Die schönste Todesfalle der Welt

Eine Rache, die Ferrari erschüttert


08.03.2026 – 06:29 UhrLesedauer: 3 Min.

Gefährliche Schönheit: Bei hohem Tempo und leerem Tank verlor der Miura die Bodenhaftung.

Er gilt als erstes Supercar der Welt. Doch unter der betörenden Hülle des Lamborghini Miura verbarg sich eine Tücke: Während die High Society den Luxus feierte, kämpften Testfahrer bei Tempo 300 ums Überleben.

Es gehört zu den meistzitierten Anekdoten der Automobilgeschichte: Ferruccio Lamborghini, ein erfolgreicher Fabrikant von Landmaschinen aus der Emilia-Romagna, der vielleicht schönsten Landschaft Italiens, beklagt sich bei Enzo Ferrari über die Kupplung seines Sportwagens. Die Antwort des Magnaten aus Maranello soll herablassend ausgefallen sein: „Lass mich Autos bauen. Du kümmere dich um deine Traktoren.“

Ob der Satz exakt so fiel, bleibt im Nebel der Markenhistorie verborgen. Sicher ist jedoch die Reaktion: Lamborghini begann kurz darauf, eigene Sportwagen zu entwickeln. Nur drei Jahre später, im März 1966, präsentierte er auf dem Genfer Autosalon den Miura – ein Auto, das die Statik der Branche verschob.

Der Miura war flach, radikal und technisch ein Bruch mit der Tradition. Während Ferrari seine Zwölfzylinder-Modelle damals überwiegend mit Frontmotor konstruierte, setzte Lamborghini auf einen quer eingebauten V12 direkt hinter den Sitzen. Dieses Mittelmotor-Konzept war zuvor fast ausschließlich im Rennsport zu finden.

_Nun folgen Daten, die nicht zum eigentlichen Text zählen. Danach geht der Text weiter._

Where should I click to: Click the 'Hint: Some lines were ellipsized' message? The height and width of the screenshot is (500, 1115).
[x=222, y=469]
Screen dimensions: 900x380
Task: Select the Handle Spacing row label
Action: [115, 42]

Gepaart mit dem visionären Design des jungen Marcello Gandini wurde der Miura nicht nur zum Blickfang. Denn mit einer Höchstgeschwindigkeit von bis zu 290 km/h war er auch eines der schnellsten Serienautos seiner Zeit. Für viele Historiker markiert dieser Wagen die Geburtsstunde des modernen Supersportwagens.

Schnell avancierte der Miura zum ultimativen Statussymbol. Musiker und Filmstars verfielen dem Stier (dem Wappentier der Marke) aus Sant’Agata, darunter Rock-Größen wie Elton John und Rod Stewart.